• **TASK PROMPT**:
Copy the lines running from the one that contains "The width and" to the end of the entries below, exactly and with no pictures.

Top of SUPPLIED RECORDS

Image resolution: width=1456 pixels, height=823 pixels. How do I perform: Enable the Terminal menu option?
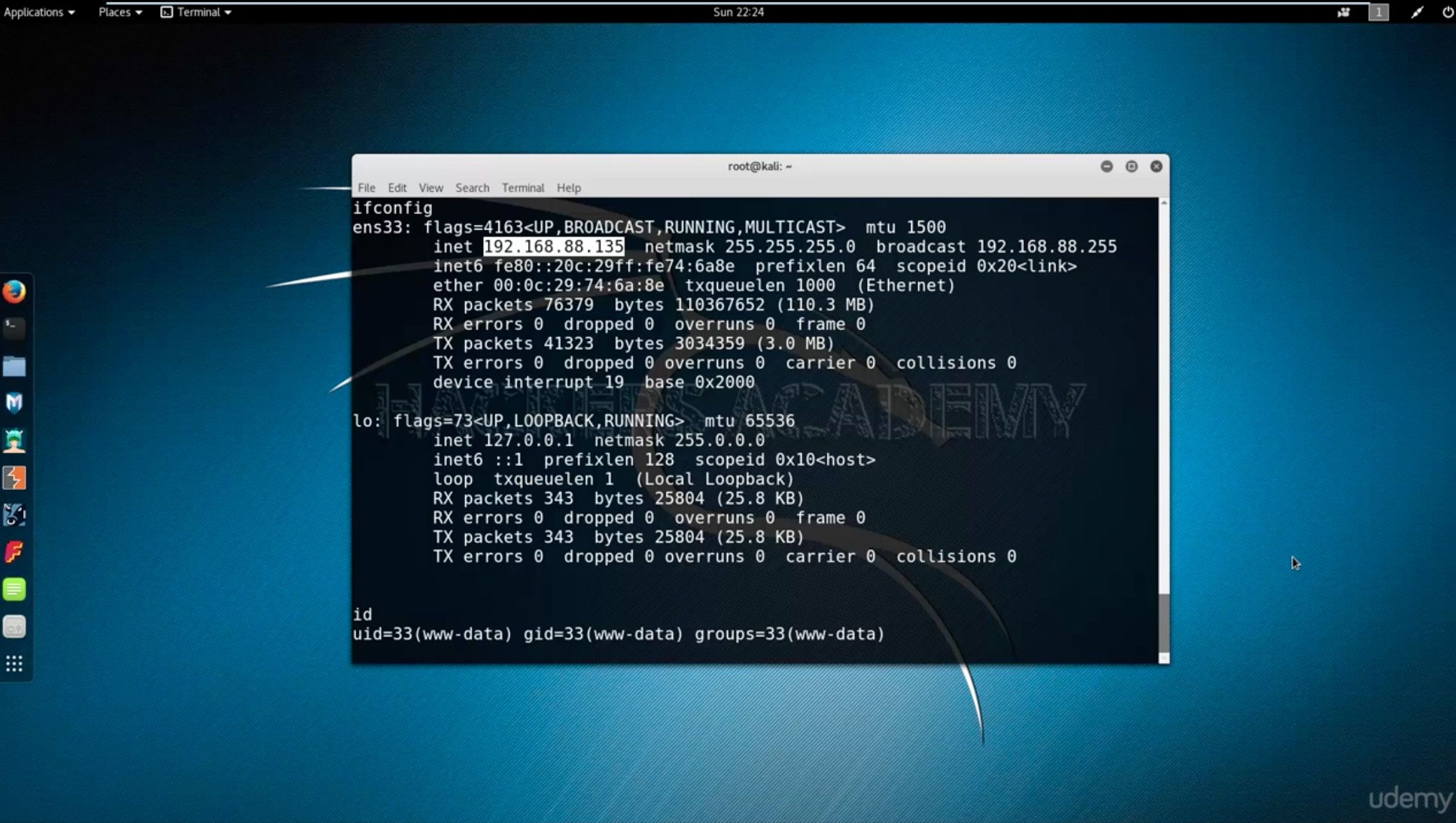click(x=523, y=187)
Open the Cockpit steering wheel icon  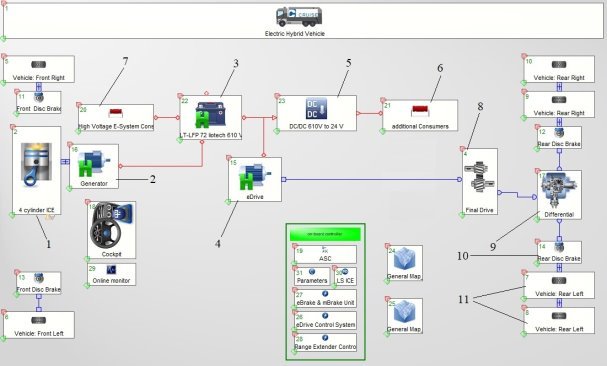click(111, 226)
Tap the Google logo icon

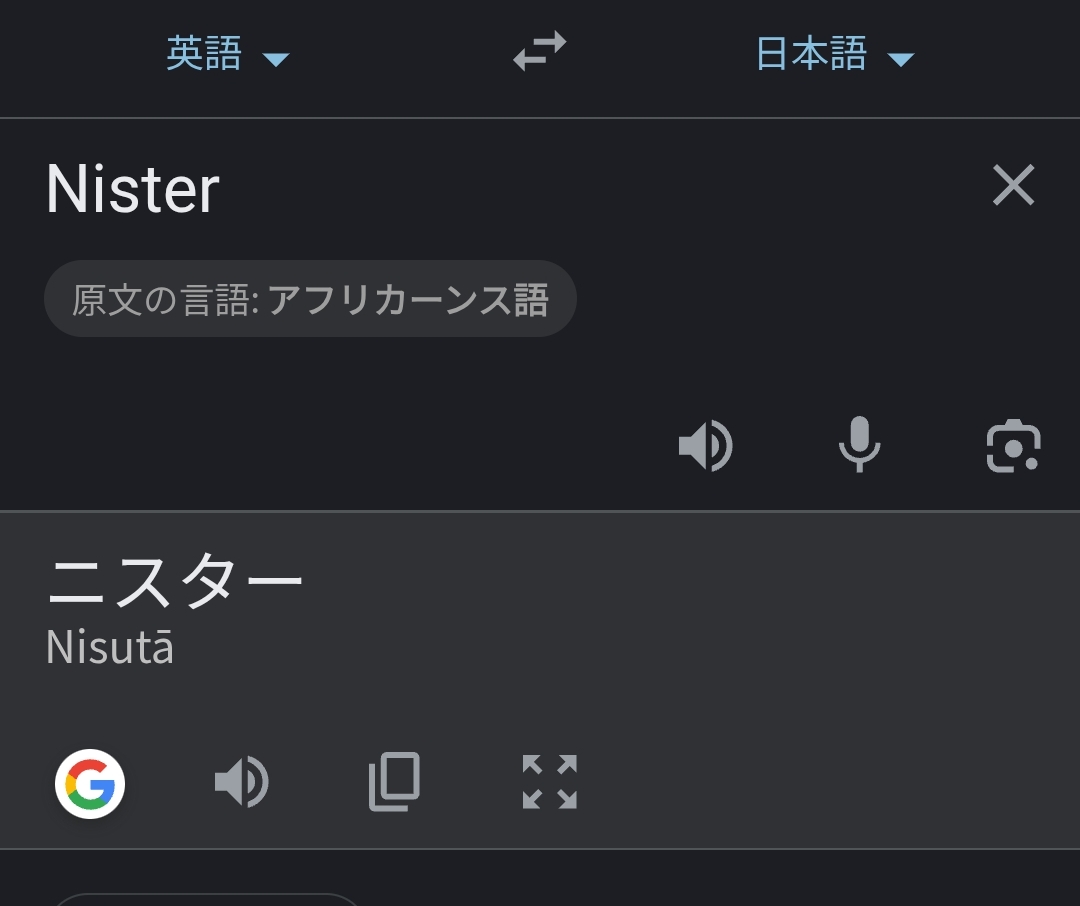click(90, 784)
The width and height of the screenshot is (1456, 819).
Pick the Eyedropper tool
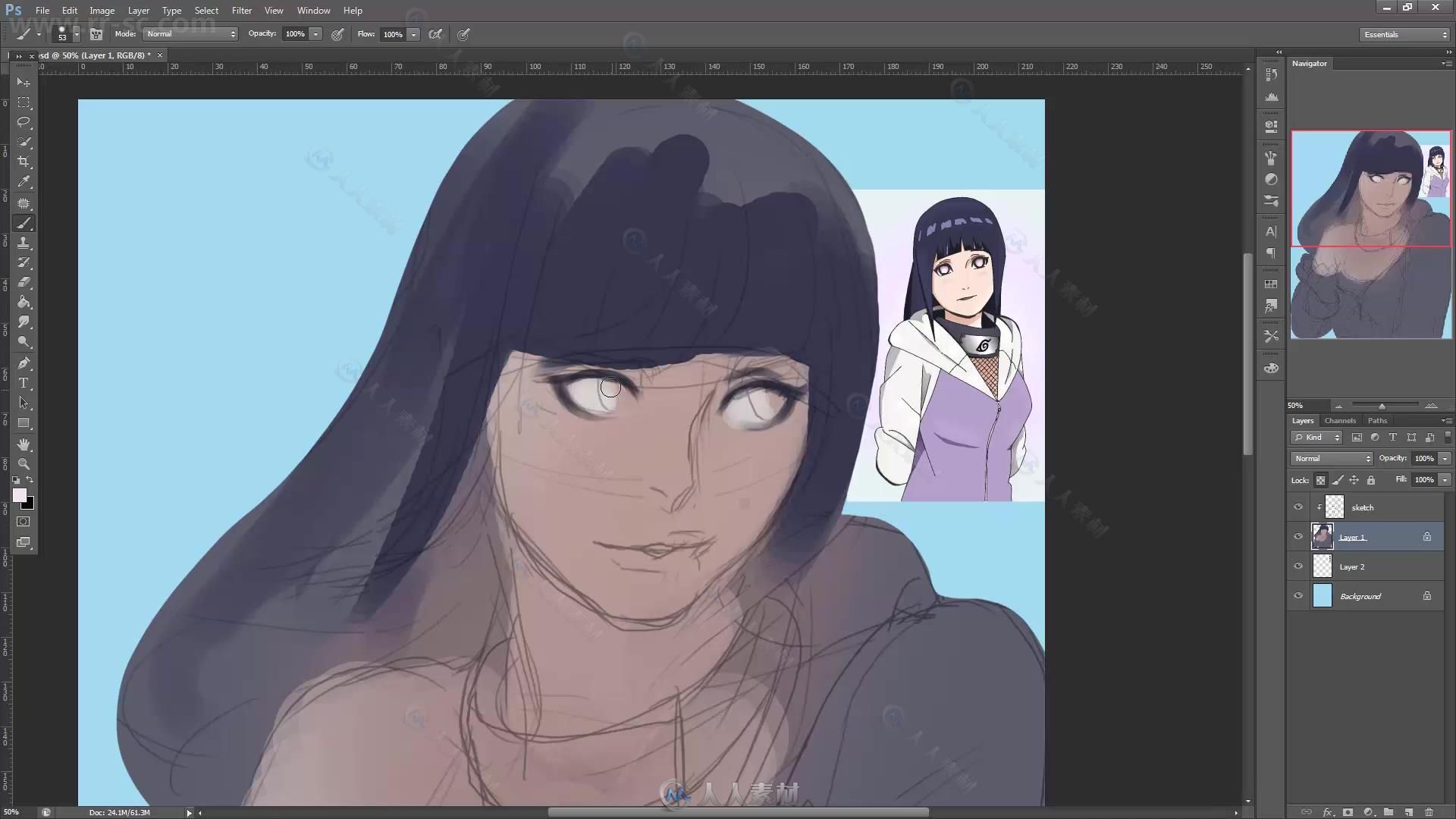(24, 182)
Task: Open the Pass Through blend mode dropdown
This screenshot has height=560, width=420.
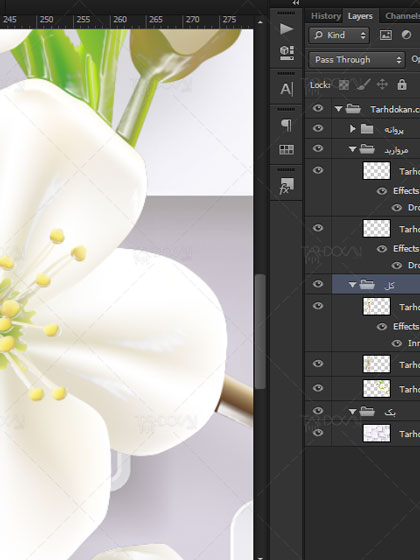Action: pyautogui.click(x=357, y=60)
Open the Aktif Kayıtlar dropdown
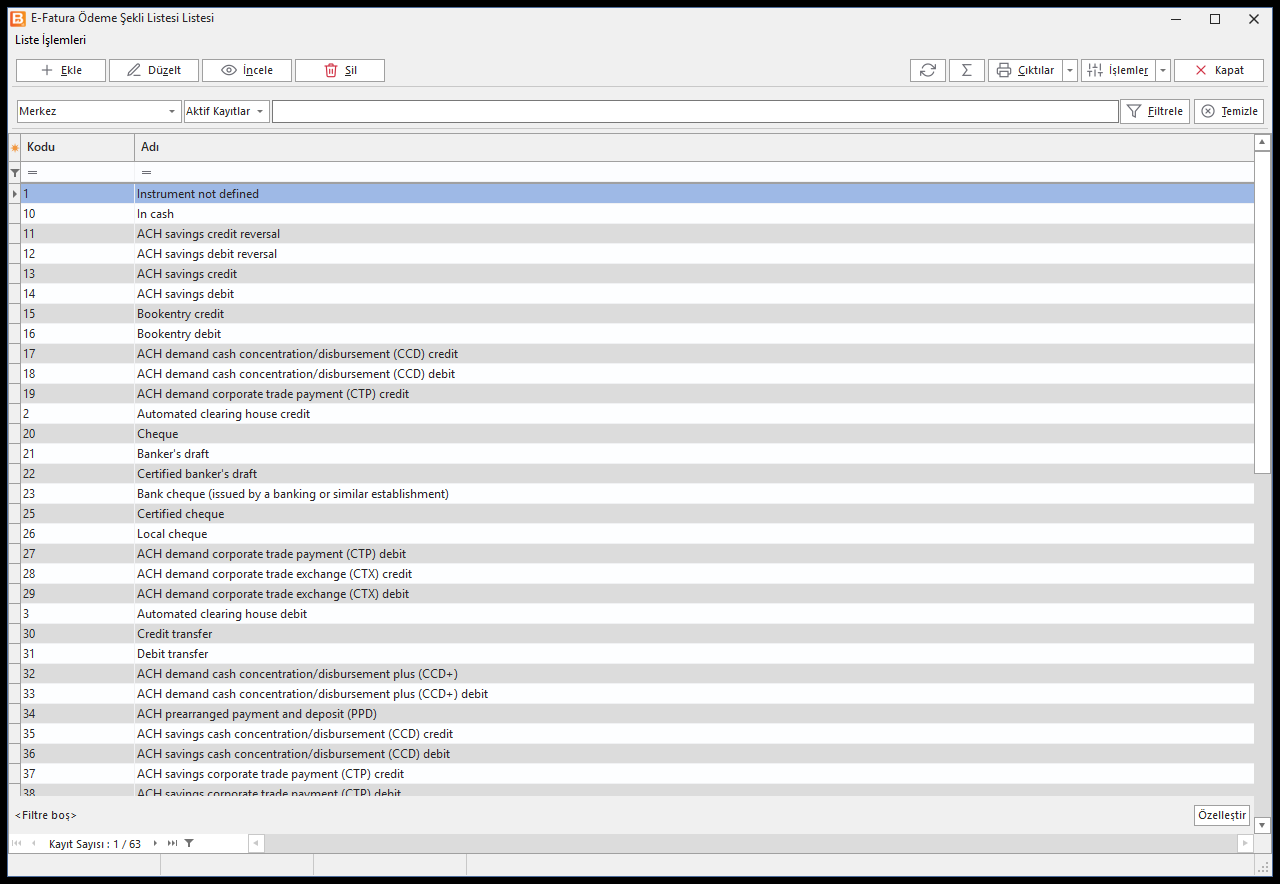Viewport: 1280px width, 884px height. 226,111
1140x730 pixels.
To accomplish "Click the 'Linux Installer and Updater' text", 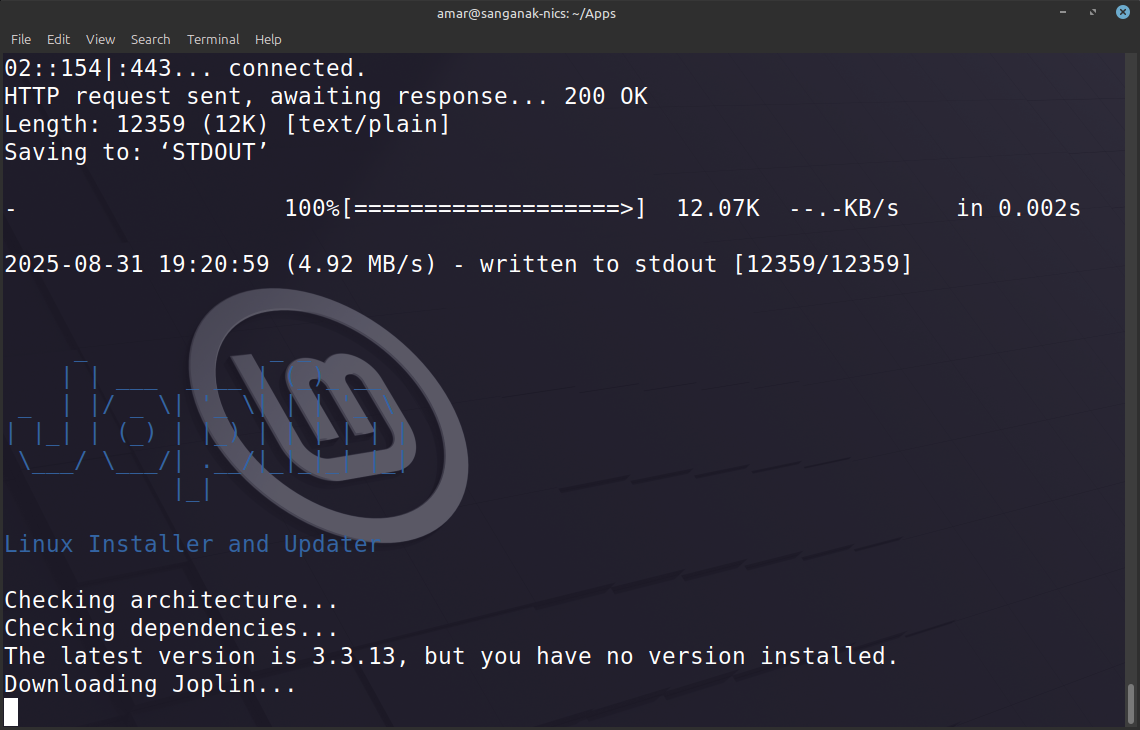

Bottom of SUPPLIED RECORDS

• **RESULT OF THIS TASK**:
The width and height of the screenshot is (1456, 819).
Pick the Eyedropper tool
(24, 182)
Task: Open the Pass Through blend mode dropdown
This screenshot has height=560, width=420.
Action: pyautogui.click(x=357, y=60)
Open the Aktif Kayıtlar dropdown
Viewport: 1280px width, 884px height. 226,111
1140x730 pixels.
To accomplish "Click the 'Linux Installer and Updater' text", 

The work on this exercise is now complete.